* [Records to use]:

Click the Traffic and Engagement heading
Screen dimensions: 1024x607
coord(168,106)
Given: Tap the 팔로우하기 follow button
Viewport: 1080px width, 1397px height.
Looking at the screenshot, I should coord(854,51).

* [Description of the task]: Can you rewrite these lines with "heading" swapped for "title" and everything else left as it is?

* [Written solution]:
Click the Traffic and Engagement title
Screen dimensions: 1024x607
coord(168,106)
Given: Tap the 팔로우하기 follow button
Viewport: 1080px width, 1397px height.
Looking at the screenshot, I should coord(854,51).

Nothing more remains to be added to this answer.